Incidentally, the reference for the 31% of the populations of developing/third world countries? It is the website, The Encyclopedia of Mental Disorders, with an entry that, unlike Wikipedia, does not bother with specific references.

And Figure 2 in this 2015 article? It just puts six risk criteria in circles, arranged around a middle circle with 'sociodemographic correlates'. One of the risks is 'Lack of eduation' (sic).

This stuff and the believers of it, would be laughable if it and they weren't still causing immense harm.
 
'Eye-opening' as in 'utterly incredible that people in this century believe this sort of Freudian codswallop'? It's fine to quote sentences or paragraphs to make a point.

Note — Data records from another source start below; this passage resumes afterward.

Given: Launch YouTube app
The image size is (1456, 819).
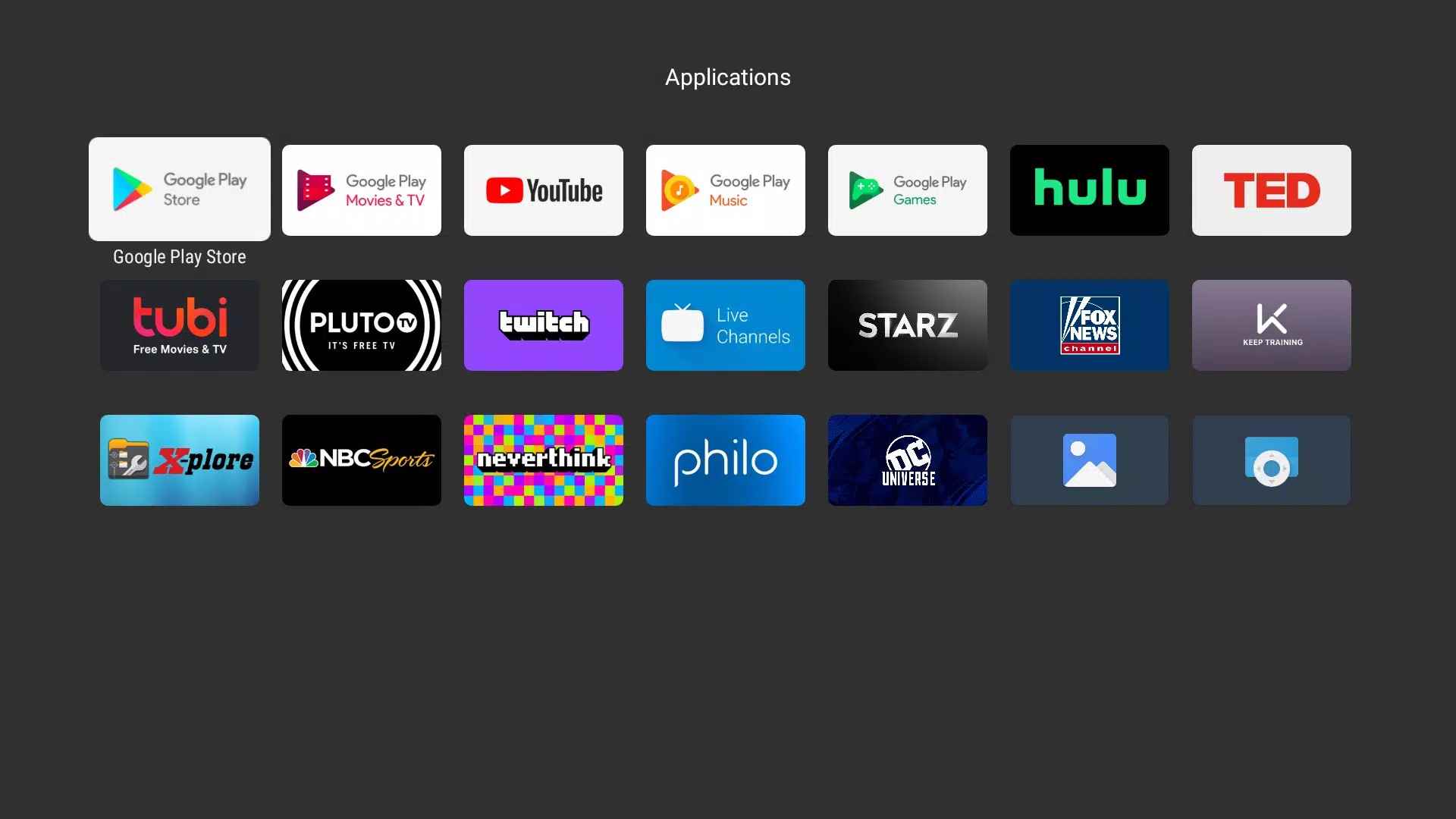Looking at the screenshot, I should (x=543, y=190).
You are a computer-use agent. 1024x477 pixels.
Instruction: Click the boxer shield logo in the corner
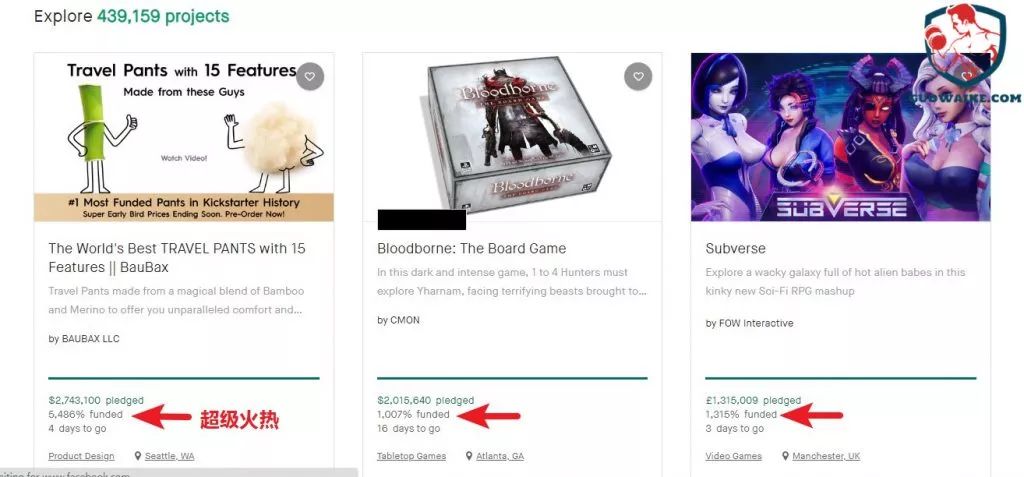click(965, 44)

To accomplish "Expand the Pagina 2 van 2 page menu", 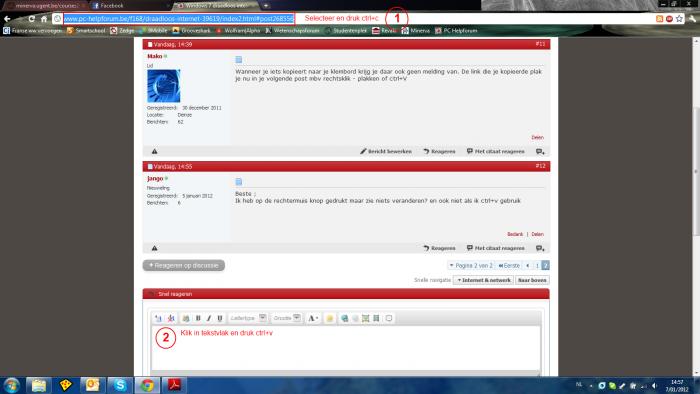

It was eye-opening because I am shocked that this is the foundation of thinking for what ME/CFS is being made out to be.

FND is mainly referred to as a 'software' issue as if it's too complex for anyone other than the researchers to understand. Yet, in this paper, it has been clearly explained as symptoms resulting from psychological conflict.

The diagnosis of conversion disorder should be made after establishing positive clinical findings that are incompatible with organic disease or are inconsistent across different parts of the examination19 and after ruling out any medical conditions the symptoms are mimicing.

Figure 3, which serves as diagnostic guidance, asks if neurologic symptoms are inconsistent with a known disease pattern or cannot be explained by neurological or other medical conditions.

Even before the recent claims from Stone et al. that FND is now a rule in diagnosis, most pwME didn't have neurological or other medical conditions that symptoms mimic ruled out. In most cases, neurologists won't see ME patients, and GPs don't make referrals, so where is the high degree of certainty that ME/CFS symptoms are not organic coming from?